Records for processing:
= = =

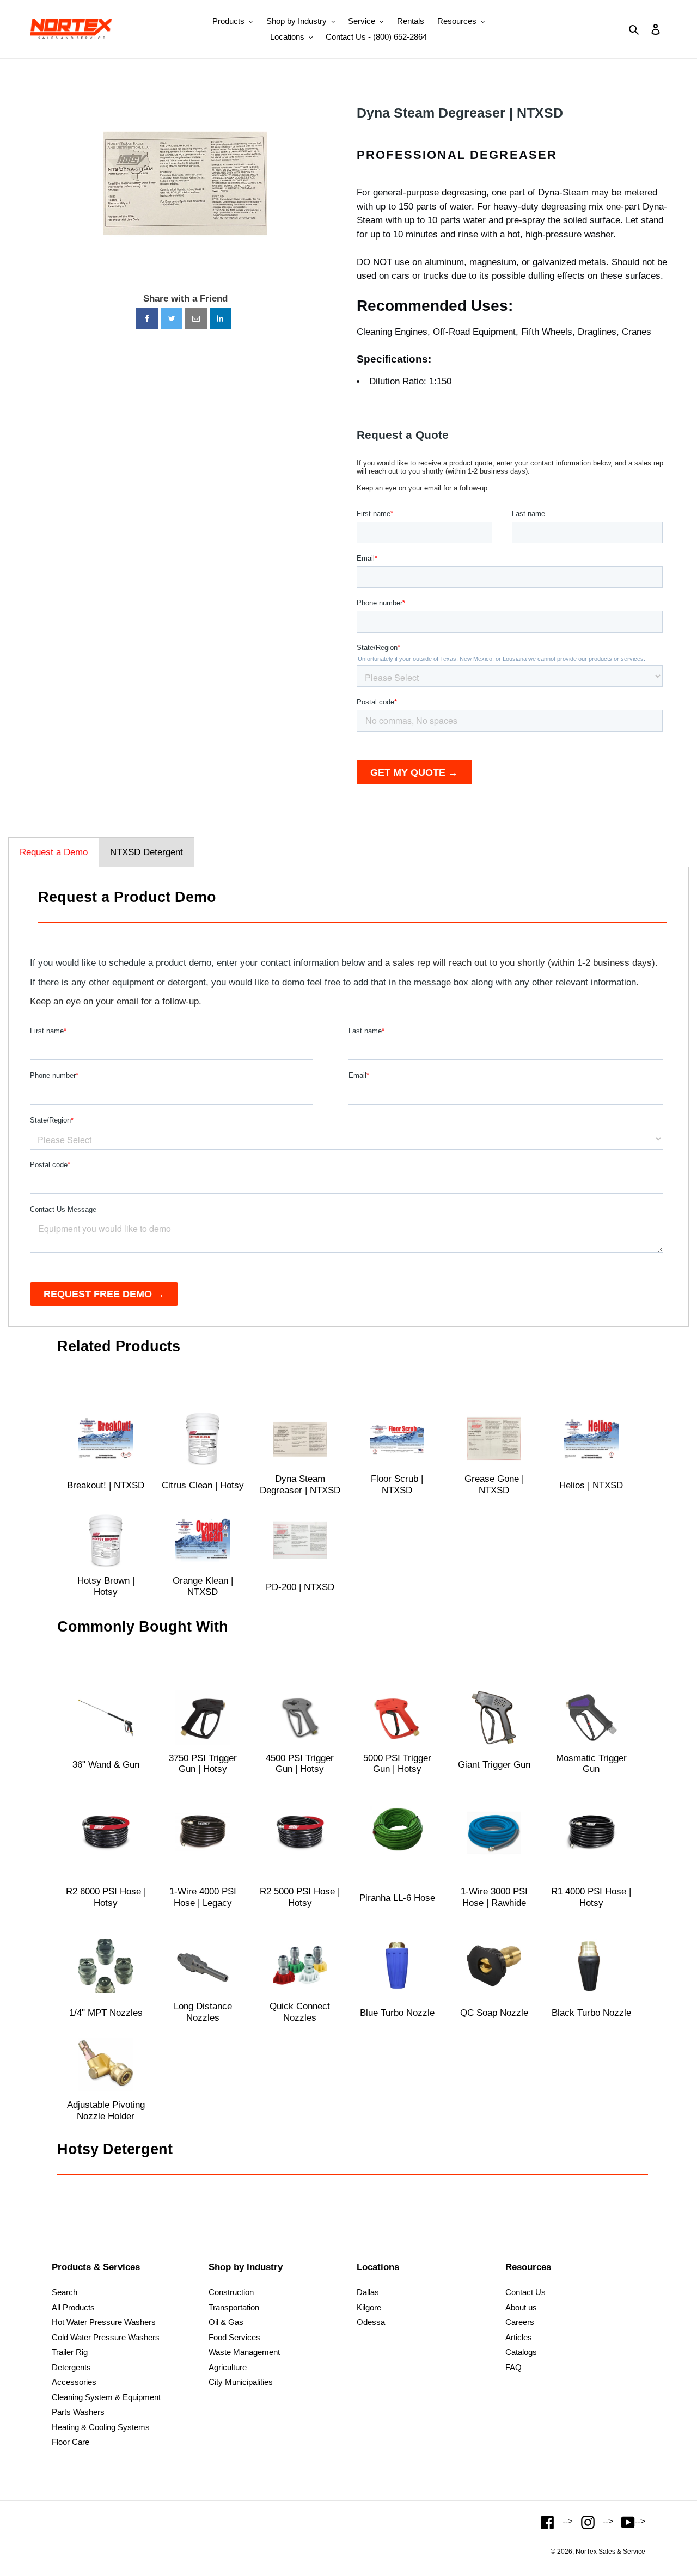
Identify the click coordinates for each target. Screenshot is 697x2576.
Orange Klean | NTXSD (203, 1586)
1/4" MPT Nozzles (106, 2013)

= = =

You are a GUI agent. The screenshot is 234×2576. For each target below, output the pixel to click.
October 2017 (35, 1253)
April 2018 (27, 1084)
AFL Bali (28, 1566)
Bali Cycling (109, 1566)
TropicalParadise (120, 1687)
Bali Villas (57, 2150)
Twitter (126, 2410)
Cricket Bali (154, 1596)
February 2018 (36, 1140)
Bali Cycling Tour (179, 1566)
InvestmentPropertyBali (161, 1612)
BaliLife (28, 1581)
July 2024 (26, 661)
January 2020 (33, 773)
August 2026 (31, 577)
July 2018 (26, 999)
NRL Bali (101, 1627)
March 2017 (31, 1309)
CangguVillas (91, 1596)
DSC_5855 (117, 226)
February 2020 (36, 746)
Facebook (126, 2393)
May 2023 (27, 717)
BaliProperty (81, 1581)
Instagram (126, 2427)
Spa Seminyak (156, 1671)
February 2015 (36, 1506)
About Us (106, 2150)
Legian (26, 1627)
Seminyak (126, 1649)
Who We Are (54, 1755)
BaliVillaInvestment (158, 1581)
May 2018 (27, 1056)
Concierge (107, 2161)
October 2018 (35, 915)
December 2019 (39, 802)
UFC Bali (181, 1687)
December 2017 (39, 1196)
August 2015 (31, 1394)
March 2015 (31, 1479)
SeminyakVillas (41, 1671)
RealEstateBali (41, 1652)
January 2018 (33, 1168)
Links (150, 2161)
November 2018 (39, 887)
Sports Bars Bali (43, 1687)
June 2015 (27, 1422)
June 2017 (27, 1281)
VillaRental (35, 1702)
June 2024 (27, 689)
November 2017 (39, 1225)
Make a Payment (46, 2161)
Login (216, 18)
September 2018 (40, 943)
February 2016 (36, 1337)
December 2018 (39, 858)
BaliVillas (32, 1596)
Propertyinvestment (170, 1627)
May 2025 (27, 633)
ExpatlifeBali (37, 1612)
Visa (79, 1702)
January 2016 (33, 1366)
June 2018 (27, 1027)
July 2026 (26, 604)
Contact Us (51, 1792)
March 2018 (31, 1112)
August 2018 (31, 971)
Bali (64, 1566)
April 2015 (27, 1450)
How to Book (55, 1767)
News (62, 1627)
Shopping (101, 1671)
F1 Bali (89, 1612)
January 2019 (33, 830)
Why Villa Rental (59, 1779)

= = =

What you need to do: Of the lines above, retype only those from the line containing "Identify the click" through the line containing "Nozzles (106, 2013)", including both, exactly.

Your response:
Identify the click coordinates for each target. Screenshot is 697x2576.
Orange Klean | NTXSD (203, 1586)
1/4" MPT Nozzles (106, 2013)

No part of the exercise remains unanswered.